Plan Graphs vs. Plan Strings

One-Line Summary: A plan string is what an LLM emits when you ask it to "plan first" — a numbered list embedded in chain-of-thought; a plan graph is a structured, typed representation of the plan that the harness can inspect, verify, and replay — graphs are dramatically more reliable for non-trivial tasks, at the cost of more upfront engineering.

Prerequisites: Plan-and-execute, A* planner for agents

What Is the Distinction?

A plan string looks like:

1. Search the codebase for "auth"
2. Read the matching files
3. Write a summary

It is human-readable and easy to produce.

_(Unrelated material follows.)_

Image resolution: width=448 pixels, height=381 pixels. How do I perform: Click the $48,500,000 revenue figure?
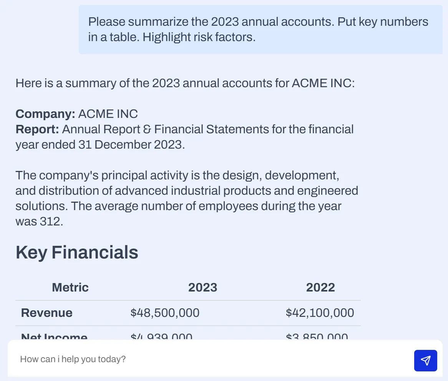pyautogui.click(x=165, y=313)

It is also opaque to the harness — there is no way to ask "what is step 2's preconditions?" or "what does step 2 produce?" The agent has to re-parse the string mentally on every turn, which is unreliable as plans get longer.

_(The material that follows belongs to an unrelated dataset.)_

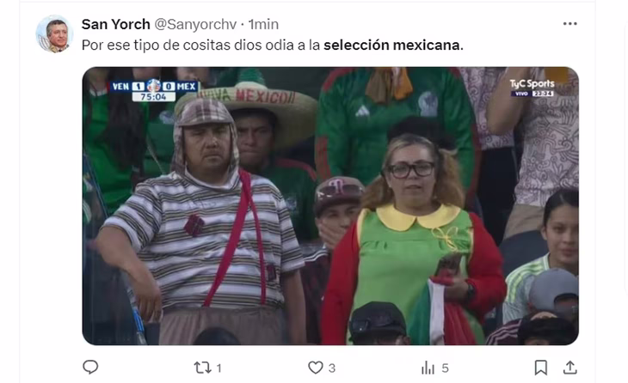
Task: Repost this tweet using the retweet icon
Action: coord(201,368)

A plan graph looks like (in pseudocode):

plan = StateGraph()
  .add_node("search", { tool: "Grep", input: { pattern: "auth" } })
  .add_node("read", { tool: "Read", input: "{{search.matches}}" })
  .add_node("summarize", { tool: "LLM", input: "{{read.contents}}" })
  .add_edge("search", "read")
  .add_edge("read", "summarize");

It is verbose but the harness can inspect it, validate connections, replay it, checkpoint at each node, and run it as a state machine. LangGraph is built around this idea; ruflo's ruflo-goals produces plans of this shape; the Claude Agent SDK has structured-plan adapters.

Why Graphs Beat Strings

For trivial plans (3 steps, sequential, no branches), strings are fine. For non-trivial plans, graphs win on every axis that matters:

Verifiability: A graph's preconditions/postconditions can be checked statically. A string's cannot.
Replayability: A graph can be re-executed from any node. A string would have to be re-parsed.
Branching: Conditional execution is natural in graphs and awkward in strings.
Parallelism: Independent nodes can run in parallel; independent strings cannot.
Checkpointing: A graph has natural checkpoint boundaries (between nodes). A string doesn't.
Observability: Each node's input/output can be logged. String execution leaves only the final transcript.

Why Strings Persist Anyway

Two reasons. First, strings are zero-friction: any LLM produces them. Graphs require schema, infrastructure, and discipline. Second, strings are flexible: an agent can change its plan mid-thought without re-instantiating anything. Graphs are more rigid.

For ad-hoc, short-horizon tasks, strings are still the right answer — the engineering overhead of a graph isn't justified. The threshold above which graphs win is roughly 5 steps and/or any branching/parallelism.

Key Technical Details

Graph schema is the engineering investment: Defining node types, input/output types, and edge semantics is the work. Once you have the schema, generating graphs from LLMs is much easier.
Hybrid approach: Many harnesses produce a string plan first, then parse it into a graph for execution. LangGraph's create_react_agent is closer to string-based; explicit StateGraph is graph-based.
Cycles in graphs: Plan graphs often need cycles (loops, retries). State graphs handle this; pure DAGs don't.
State-as-node-output: Each node should produce well-typed output other nodes can read by name. Avoids string-passing antipatterns.
LLM-as-node: Graph nodes can themselves be LLM calls. This is how planning and execution interleave.
Tooling cost: Graph-based plans need visualization, debugging, replay tools. Without them, graphs are harder to debug than strings.

How Harnesses & Frameworks Implement This

Harness / Framework	Plan representation
Claude Code	String (chain-of-thought planning)
Claude Agent SDK	Either; has structured-plan adapters
ruflo	Both — `ruflo-goals` produces graph-shaped plans
LangGraph	Graph (its core abstraction)
AutoGen	String + group-chat dynamics
CrewAI	String + sequential/hierarchical processes
OpenAI Agents SDK	String + tracing (closer to graph in retrospect)
Codex CLI	String
Cursor	String

Connections to Other Concepts

goal-oriented-action-planning.md, a-star-planner-for-agents.md — Produce graph plans.
plan-rollback-and-checkpointing.md — Easier with graphs.
plan-driven-vs-reactive-harnesses.md — Graph-based plans tend toward plan-driven; strings tend toward reactive.